But what you won’t see is any codebreaking—presumably to the disappointment of the National Security Agency employee who once predicted (sort of) that cryptography would dominate football by 1999.
From 1974 to 1997, the NSA published a staff magazine called Cryptolog that was intended to help the expanding staff at the agency exchange ideas with one another. One editor described it as “a mix of technical, expository, philosophical, futuristic, argumentative and historical articles.” The NSA declassified all of the issues in 2013, though some content was blacked out in the released copies, still sensitive after a quarter-century.
Alongside commentary about the Soviet Union and some complicated-looking puzzles, the January 1976 issue contained a tongue-in-cheek article titled “Football & Cryptology.” The author’s name is still classified, but given that headline, it’s reasonable to assume that whoever wrote it was an NSA codebreaker.
The piece starts off straightforwardly enough. Our anonymous author is interested in what could happen to football if radios were embedded in helmets to allow coaches to communicate with their players. (So far, so good!) Obviously coaches would want to eavesdrop on one another’s radio signals, the NSA codebreaker writes, which in turn would make communication security a coaching priority. And the best way to ensure security over a public channel, like radio waves across a football field, is to scramble the communications using encryption.
The NSA commentator follows this train of thought to its extreme conclusion and makes a series of increasingly elaborate predictions for how this gridiron cryptowar would play out.
Within three years of helmet radio receivers, the author imagines, most teams will hire mathematicians to make and break new ciphers. One team will pioneer the no-huddle offense after adopting uniforms that are a “combination of medieval armor and space suit” and can deliver oxygen, Gatorade, and pure adrenaline to players. Within 10 years, “the cryptologic aspects of football [will] become at least as important as the play itself,” and cryptologists will command salaries on par with the players. Breakthroughs in neuroscience will lead to connecting receivers directly into players’ brains. Within 25 years, “the whole point of the game [will be] cryptanalysis,” and unpredictable human players will be entirely replaced by robots. Newspaper sports pages will replace athletic commentary with cryptanalytic commentary. The yearly NFL draft will pick mathematicians, rather than players, for contracts running to tens of millions of dollars.
Today, the article is ridiculous (and funny), but not in the way the writer likely intended. In 1976, encryption technology was impractical. Any two people wanting to exchange an encrypted message had to agree beforehand on the secret key they would use to encrypt and decrypt their data, and strong ciphers required expensive machines. Encryption was used mostly by governments and large banks whose secrecy needs warranted the necessary massive investment. At the time, the absurdity of this article was in applying the day-to-day business of the NSA to the realm of sports. Why would football need to spend the same resources on advanced technology that the government spent on national security?

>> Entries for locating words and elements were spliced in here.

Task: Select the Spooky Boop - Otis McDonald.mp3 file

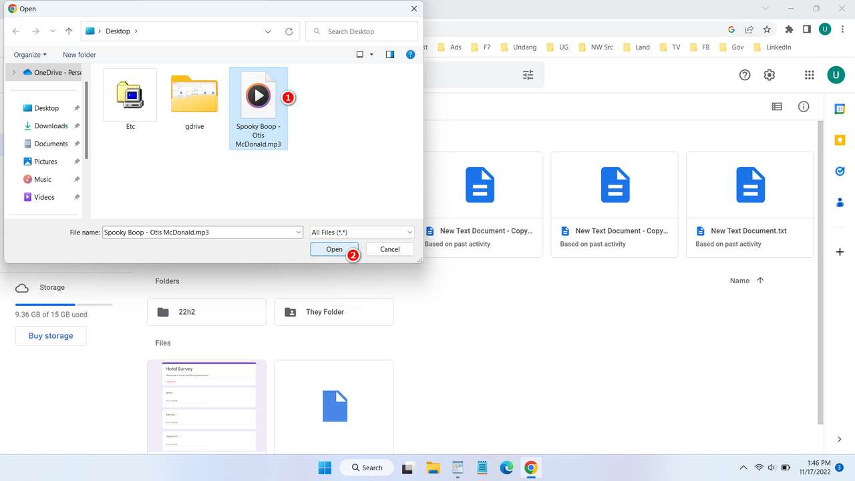Action: pos(259,97)
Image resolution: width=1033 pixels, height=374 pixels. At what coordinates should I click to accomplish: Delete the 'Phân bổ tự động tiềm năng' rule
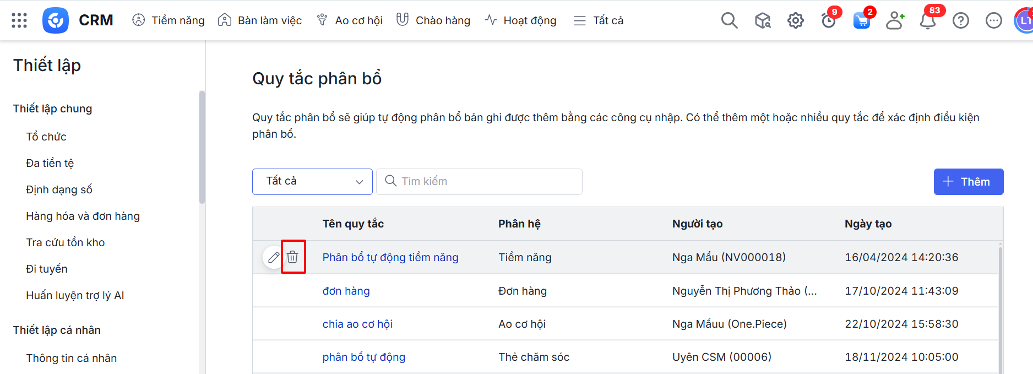click(x=293, y=257)

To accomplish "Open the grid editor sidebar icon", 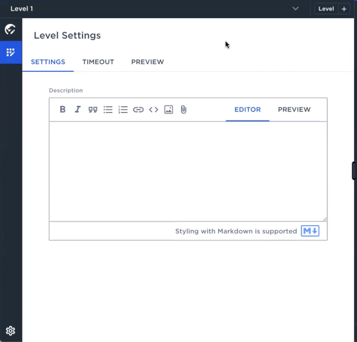I will (11, 53).
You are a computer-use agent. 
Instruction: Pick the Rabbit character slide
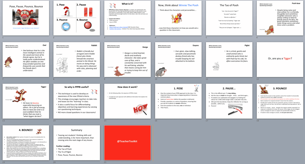76,60
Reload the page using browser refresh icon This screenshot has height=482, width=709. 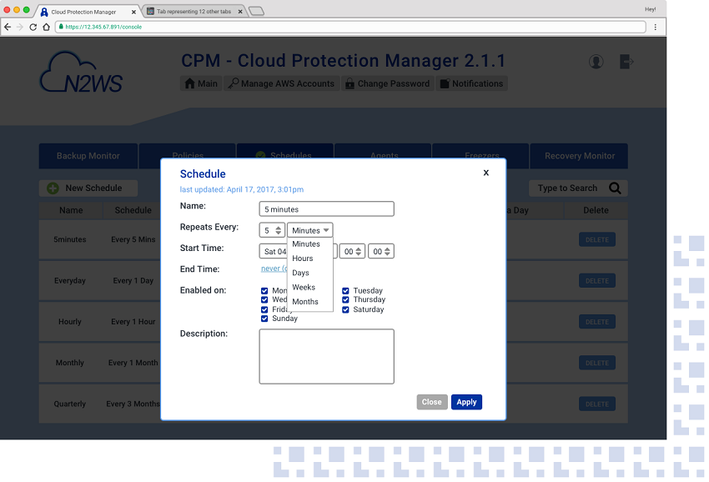pyautogui.click(x=33, y=27)
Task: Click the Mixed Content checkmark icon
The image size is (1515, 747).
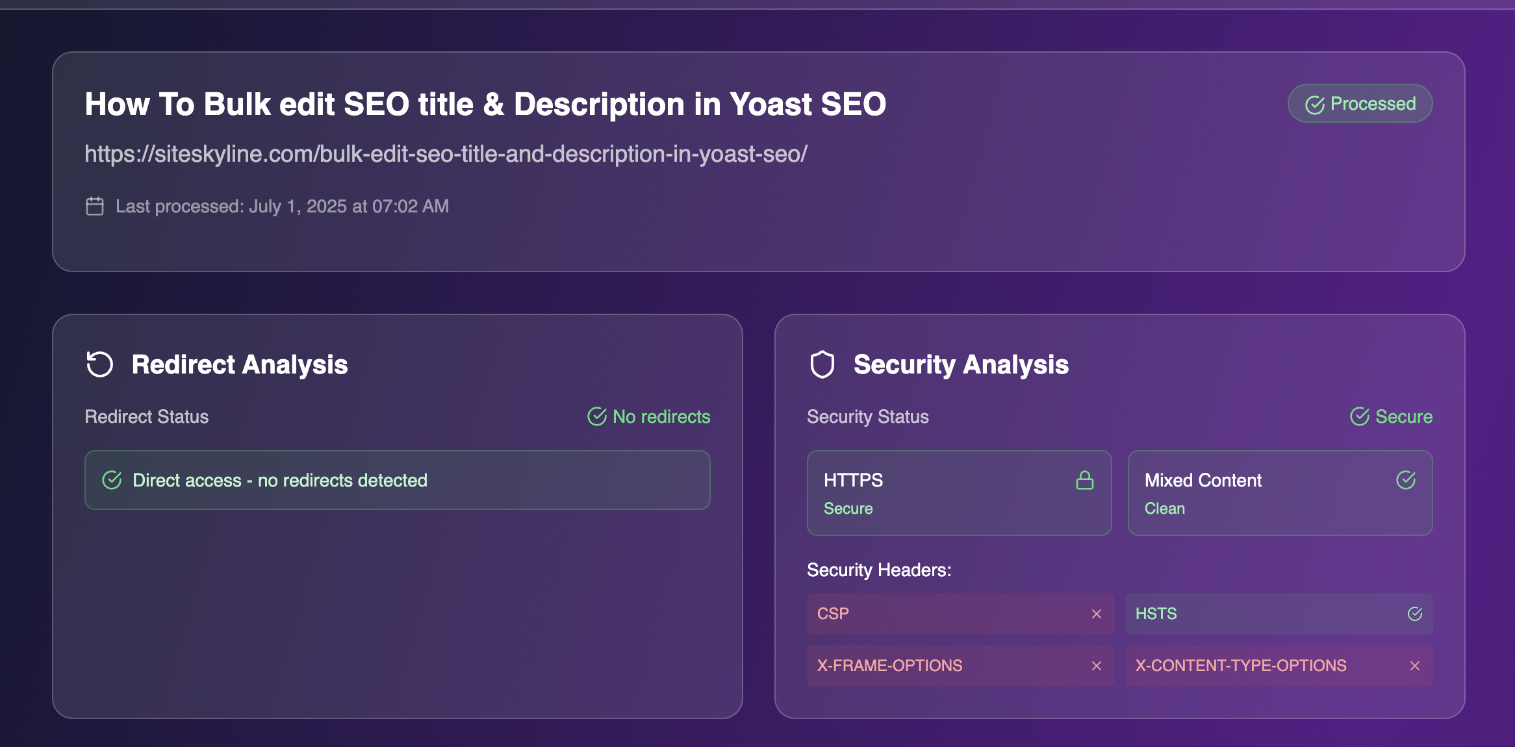Action: [1406, 480]
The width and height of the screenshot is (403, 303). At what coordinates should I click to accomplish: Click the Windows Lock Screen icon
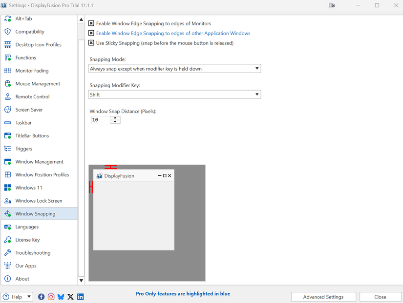pos(7,200)
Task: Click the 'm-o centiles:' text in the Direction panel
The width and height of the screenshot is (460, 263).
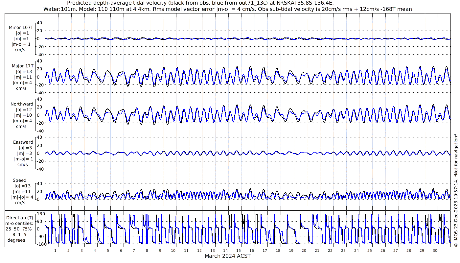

A few months after the crypto-football article, two computer scientists published a paper that described a new method of encryption in which the two parties wouldn’t have to exchange their secret key ahead of time. This public-key encryption, together with faster computers, enabled the creation of secure internet browsing. If used correctly, public-key encryption is very unlikely to be broken even by dedicated codebreakers. It worried the NSA so much that the agency tried to intimidate the academic researchers who worked on it. It failed.
So by the time the NFL finally allowed helmet radio receivers for quarterbacks in 1994, anyone could use NSA-grade encryption. Football teams didn’t need codebreakers, although they still worried about communication security. In 2008, the NFL claimed its headset system employed “268 million different encryption codes” for scrambling communications, though what exactly that meant isn’t clear. Malicious hackers have also started targeting all sorts of organizations, including professional sports teams, to steal data and disrupt operations. The investment necessary for information security has plummeted while the need for it has increased. Now, it seems obvious that the NFL might care about radio encryption, but it’s laughable that it would need to hire world-class cryptographers.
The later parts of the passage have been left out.